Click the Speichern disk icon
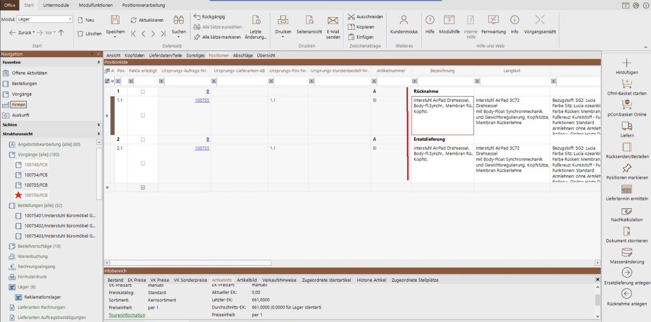Screen dimensions: 651x322 (115, 20)
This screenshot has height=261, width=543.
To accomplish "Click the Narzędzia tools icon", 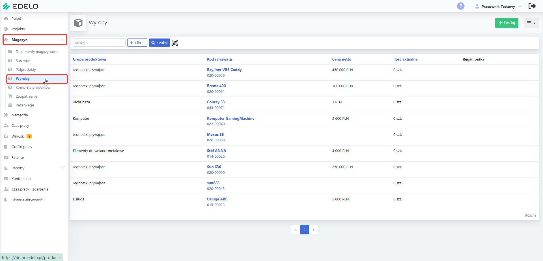I will [x=6, y=115].
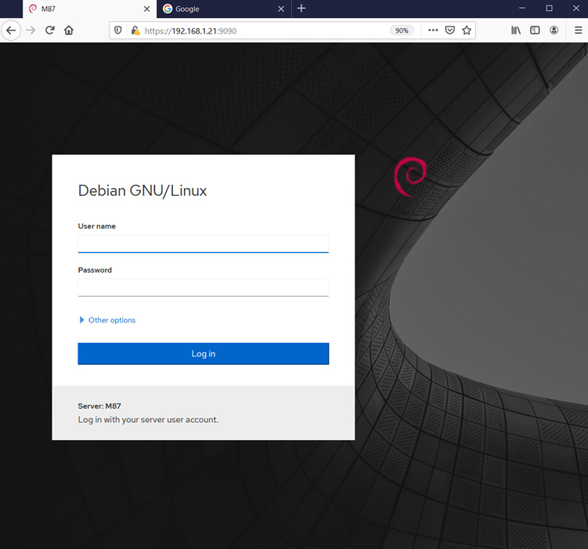This screenshot has height=549, width=588.
Task: Open the Library bookshelf icon
Action: tap(515, 31)
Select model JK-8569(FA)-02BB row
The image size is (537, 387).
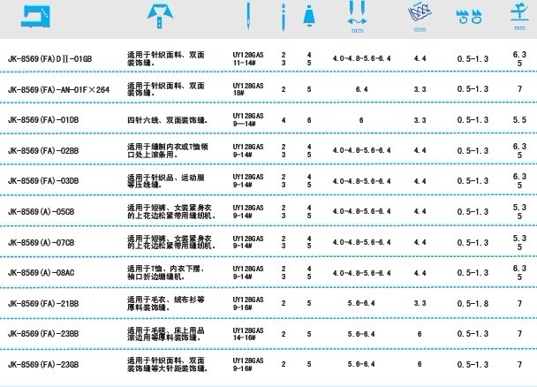42,149
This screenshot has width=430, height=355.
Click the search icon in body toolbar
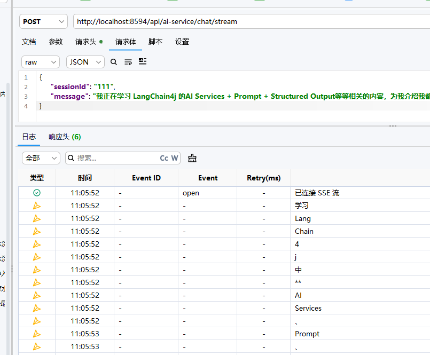(114, 62)
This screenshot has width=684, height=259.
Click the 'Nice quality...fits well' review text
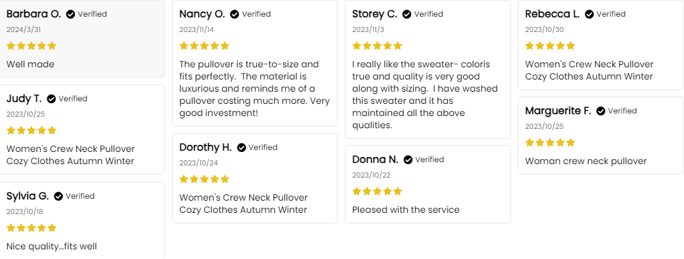click(x=51, y=246)
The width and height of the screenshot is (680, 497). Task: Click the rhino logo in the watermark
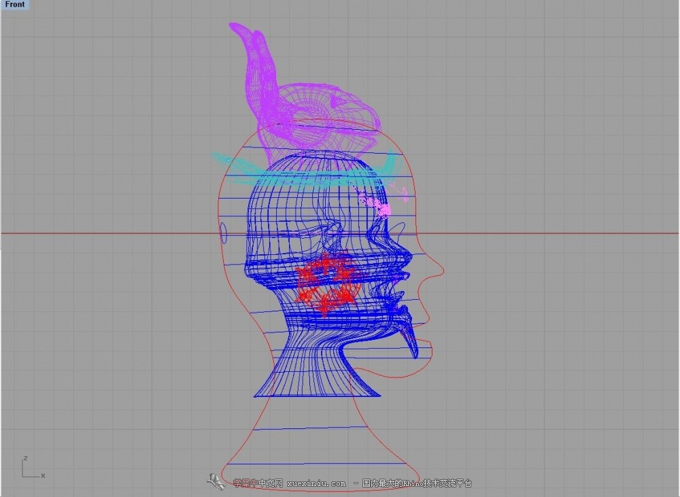tap(216, 482)
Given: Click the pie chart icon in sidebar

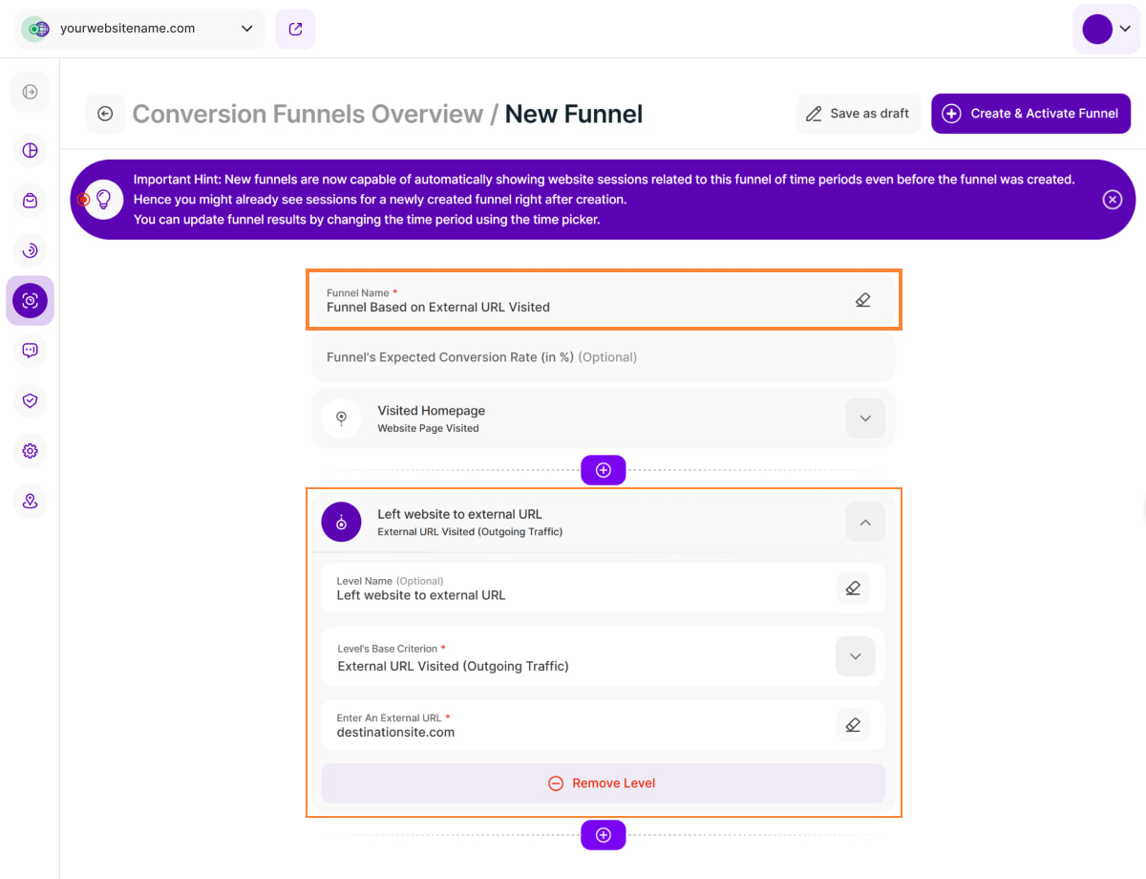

────────────────

§ **Stated task**: Retype the listing from the line holding "Select model JK-8569(FA)-02BB row" through the end of the listing, keeping both ends and leaving out the pictures.

§ **Task response**:
Select model JK-8569(FA)-02BB row
The image size is (537, 387).
42,149
This screenshot has width=430, height=355.
Click the search icon in body toolbar
(114, 62)
This screenshot has width=684, height=259.
Click the 'Nice quality...fits well' review text
click(x=51, y=246)
The width and height of the screenshot is (680, 497). Task: Click the rhino logo in the watermark
tap(216, 482)
Given: Click the pie chart icon in sidebar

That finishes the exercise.